Airtight package manufacturing method

The present invention relates to a method for manufacturing an airtight package.

Conventionally, an airtight package is used for mounting and sealing elements such as LEDs. Such an airtight package is configured by joining a container in which an element or the like can be arranged and a cover member for sealing the container. It has been studied to seal the elements and the like in an airtight package to suppress contact of moisture and the like with the elements and improve reliability.

The following Patent Document 1 discloses an airtight package in which a container made of glass ceramics and a glass lid are joined via a sealing material. In Patent Document 1, a glass frit made of low-melting glass is used as the sealing material. Moreover, in patent document 1, the container and glass lid which consist of glass ceramics are joined by baking and softening the said sealing material.

JP 2014-236202 A

When an element with low heat resistance is mounted, if the glass frit is baked and softened as in Patent Document 1, the element characteristics may be thermally deteriorated due to heating during baking.

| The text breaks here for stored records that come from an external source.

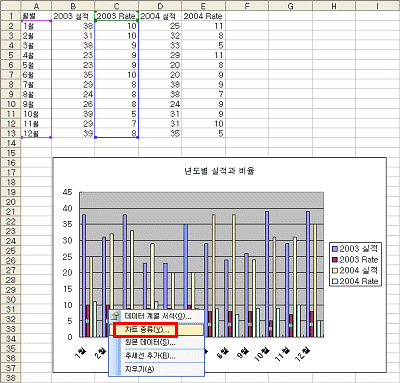Screen dimensions: 400x383
Task: Click the 2003 Rate legend color swatch
Action: [x=335, y=260]
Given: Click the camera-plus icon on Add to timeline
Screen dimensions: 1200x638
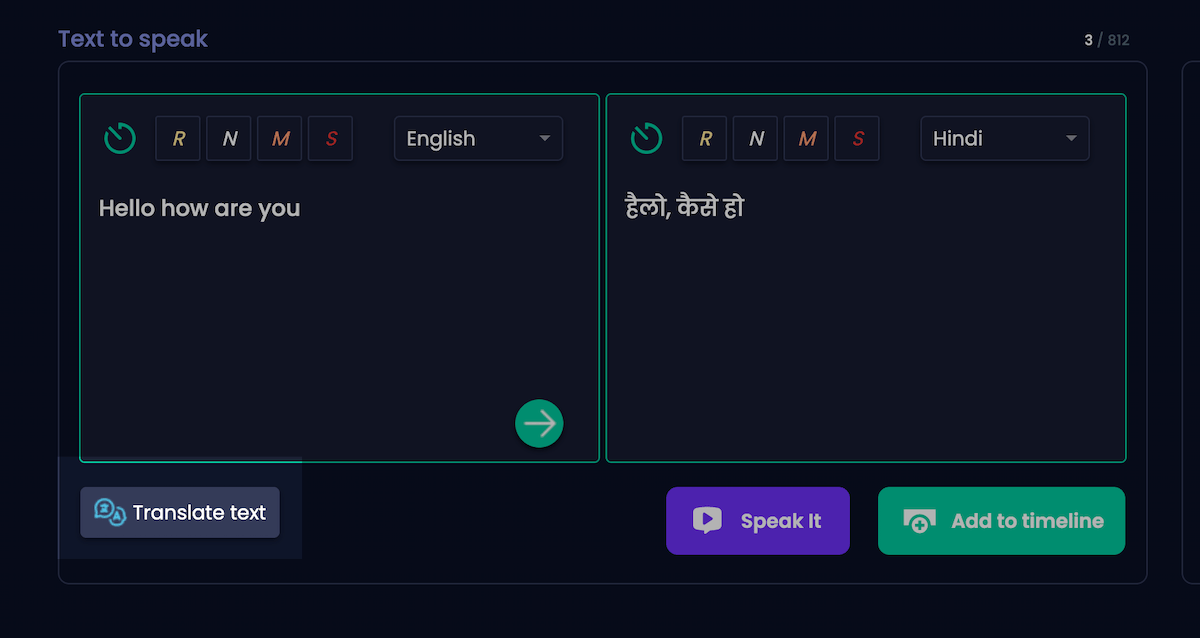Looking at the screenshot, I should [919, 520].
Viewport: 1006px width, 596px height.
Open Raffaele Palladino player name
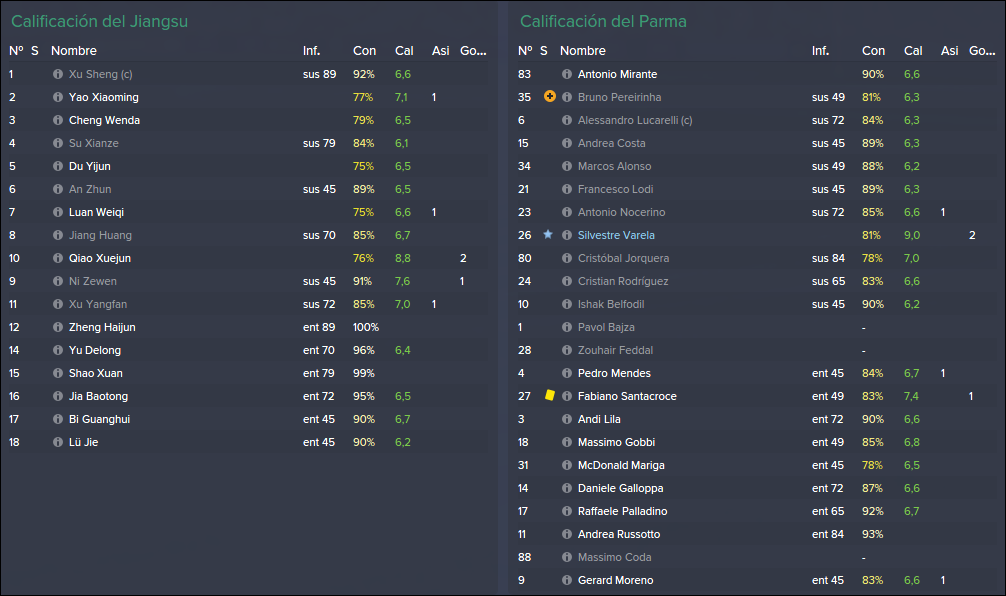[622, 511]
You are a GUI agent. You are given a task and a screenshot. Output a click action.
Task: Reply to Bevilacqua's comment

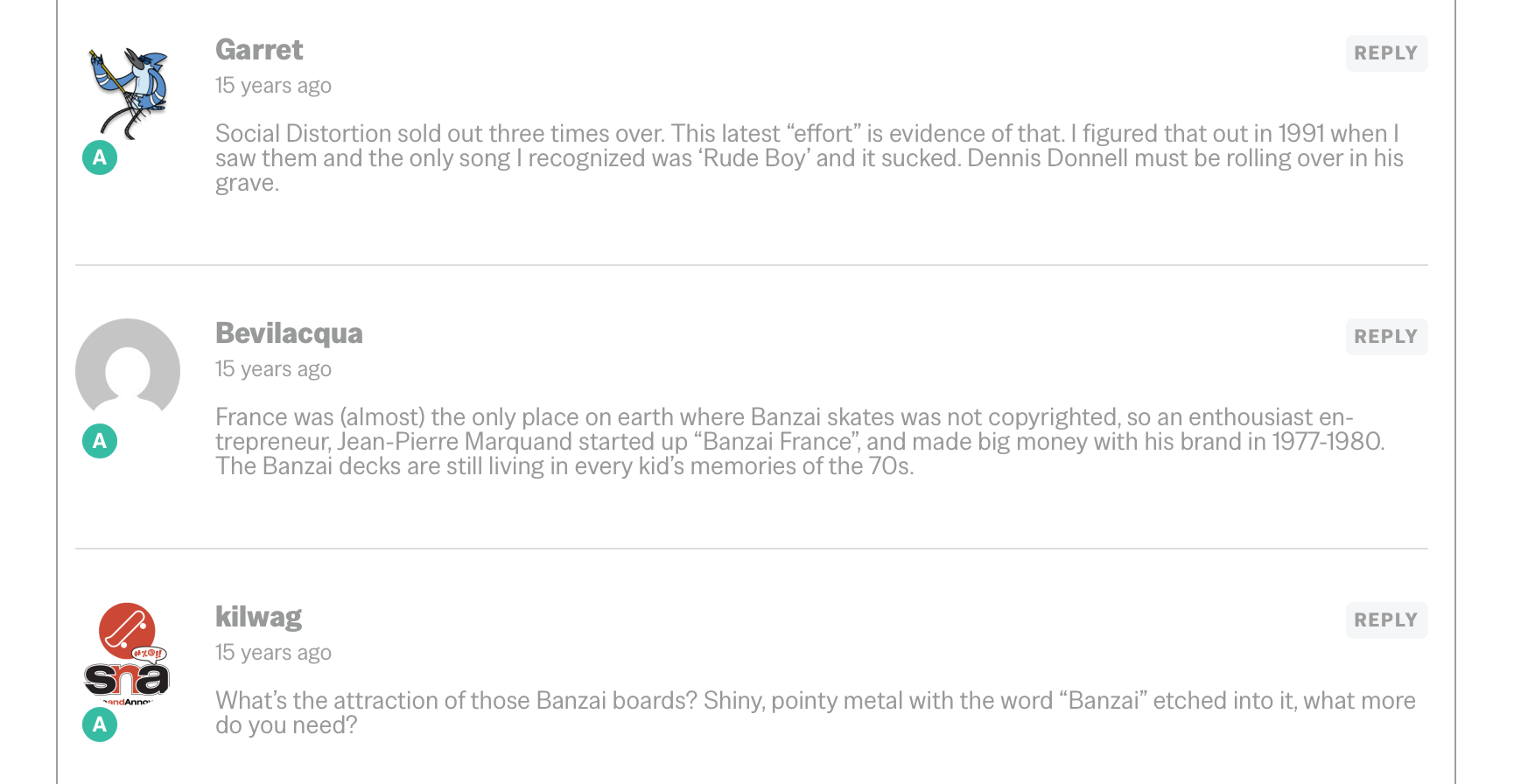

As a method for solving this problem, a method of softening the glass frit by irradiating the glass frit with laser light and locally heating it can be considered.

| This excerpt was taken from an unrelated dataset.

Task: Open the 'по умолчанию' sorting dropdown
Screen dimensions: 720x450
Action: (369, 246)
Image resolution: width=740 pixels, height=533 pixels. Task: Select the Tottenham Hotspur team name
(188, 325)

However, since the shape of the container actually varies, it has been difficult to ensure that the glass lid and the container are in close contact with the sealing material when the laser beam is irradiated. For this reason, the airtightness of the package may not be sufficiently improved.

An object of the present invention is to provide a hermetic package that can enhance the airtightness by allowing the glass lid and the container to be joined by laser light irradiation in a state where the glass lid and the container are securely adhered to the sealing material. It is to provide a manufacturing method.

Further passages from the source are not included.